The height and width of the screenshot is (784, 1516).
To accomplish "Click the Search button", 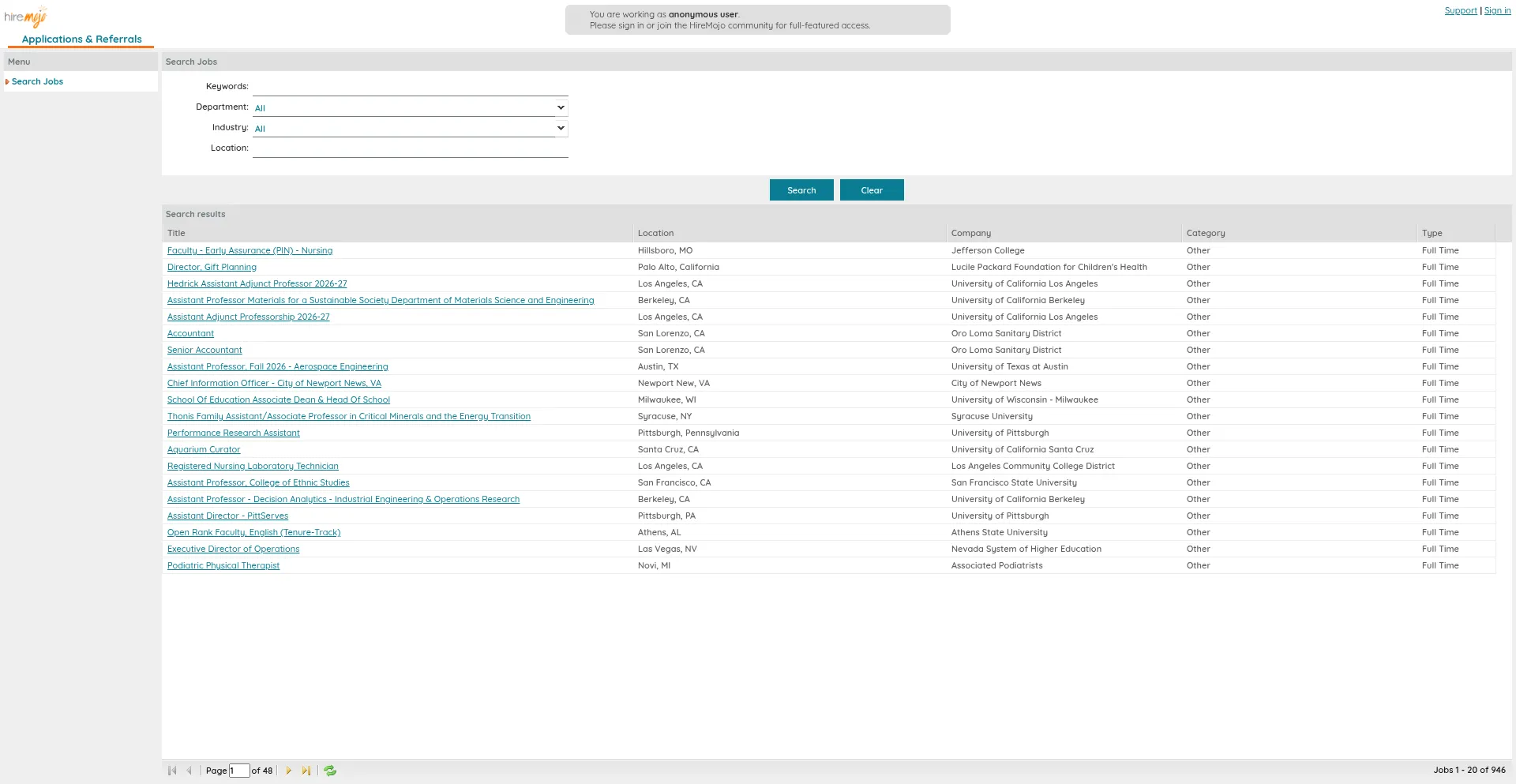I will (801, 190).
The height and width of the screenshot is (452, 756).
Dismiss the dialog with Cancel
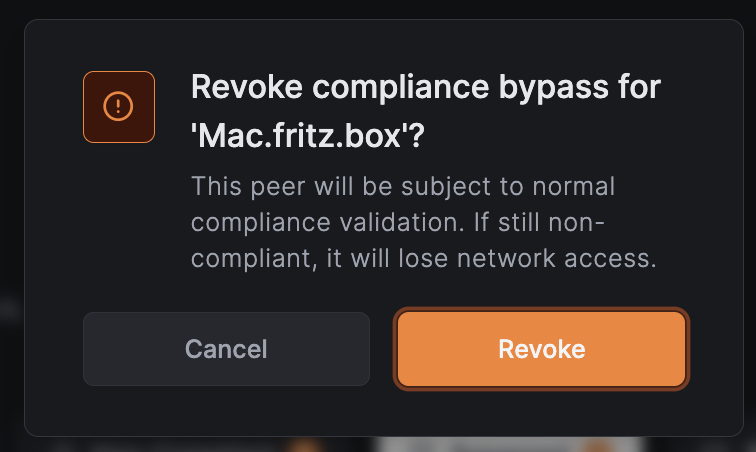tap(226, 349)
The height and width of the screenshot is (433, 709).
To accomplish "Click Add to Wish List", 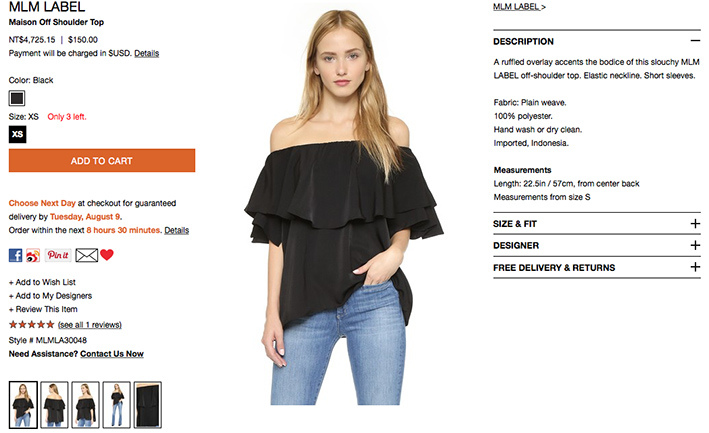I will (43, 282).
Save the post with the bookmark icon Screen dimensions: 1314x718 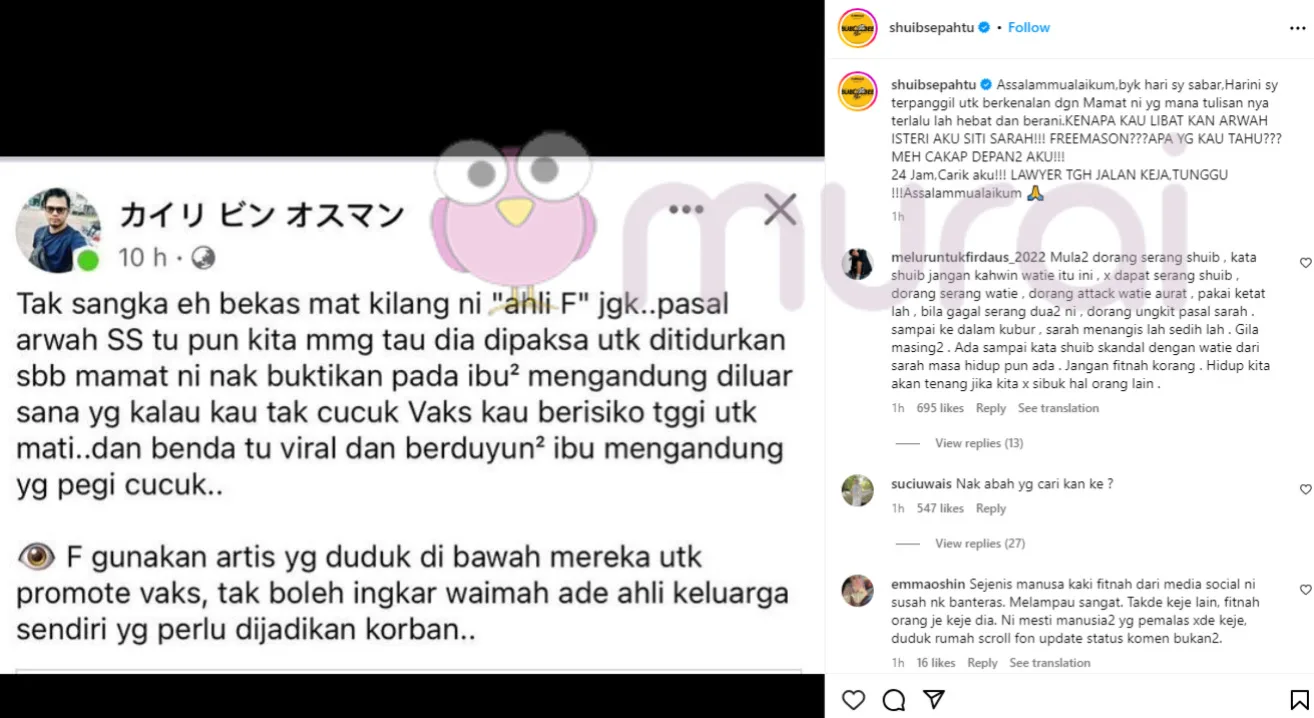click(x=1299, y=699)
⁂
Task details
Return every line above that contains the word "screenshot".

Result below
The height and width of the screenshot is (784, 1516).
The height and width of the screenshot is (452, 756).
The height and width of the screenshot is (433, 709).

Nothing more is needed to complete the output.